Secondly, among gays I know, all they talk about is the right to marry if they choose. There will be lots of places, including some Christian churches, ready to accommodate them when the day comes. I don’t fear hoards of marauding gay couples banging on the doors of evangelical churches demanding to be married.
Nobody can know the future and while there will no doubt be an inflammatory article or two, perhaps even a rogue lawsuit; I think fear of a “conflagration” is a bit overdone. The key question is, given this social shift, what should supporters of traditional marriage do?
– Put aside dramatic language like “conflagration.” This is “enemy” talk; the assumption that those who differ with us are the enemy instead of, well, people who differ with us. There is no surer way to turn someone into an enemy than to keep calling him one.
– Keep distinct what the Supreme Court has actually done. They are talking of a civil matter, not declaring a particular religious belief to be the law of the land.
– Express our beliefs with grace and be the first to criticize when others who agree with us do not. There has been heated rhetoric on both sides of the issue. Be the first to turn down the heat.

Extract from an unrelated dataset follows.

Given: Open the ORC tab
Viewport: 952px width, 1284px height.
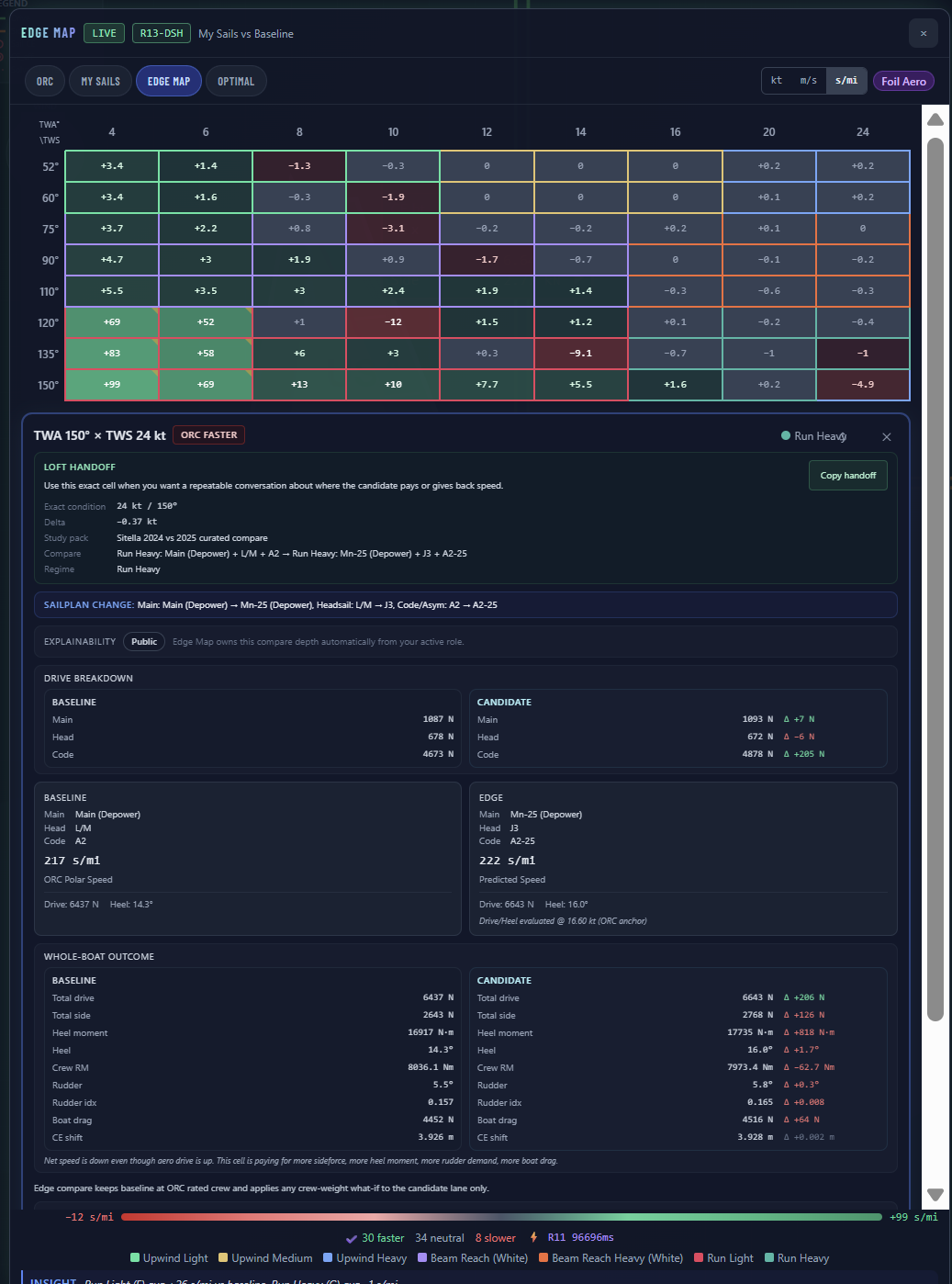Looking at the screenshot, I should tap(45, 82).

– Be careful when playing the “religious freedom” card. People who had no problem using the legal system to deny marriage rights to same sex couples, and who didn’t mind infringing on the religious liberty of churches that wanted to marry them, need to carefully examine their use of this term.
– Recognize that the church historically thrives when real persecution happens. I doubt any church is going to lose tax-exempt status but even if they did, so what? Don’t be too quick to equate uncomfortable happenings with “bad” just because we don’t like them. Maybe God is doing something really special.
We are living in a time where, on this issue, culture seems to be changing right before our eyes. My choice is to be excited to see how God glorifies Himself as it happens.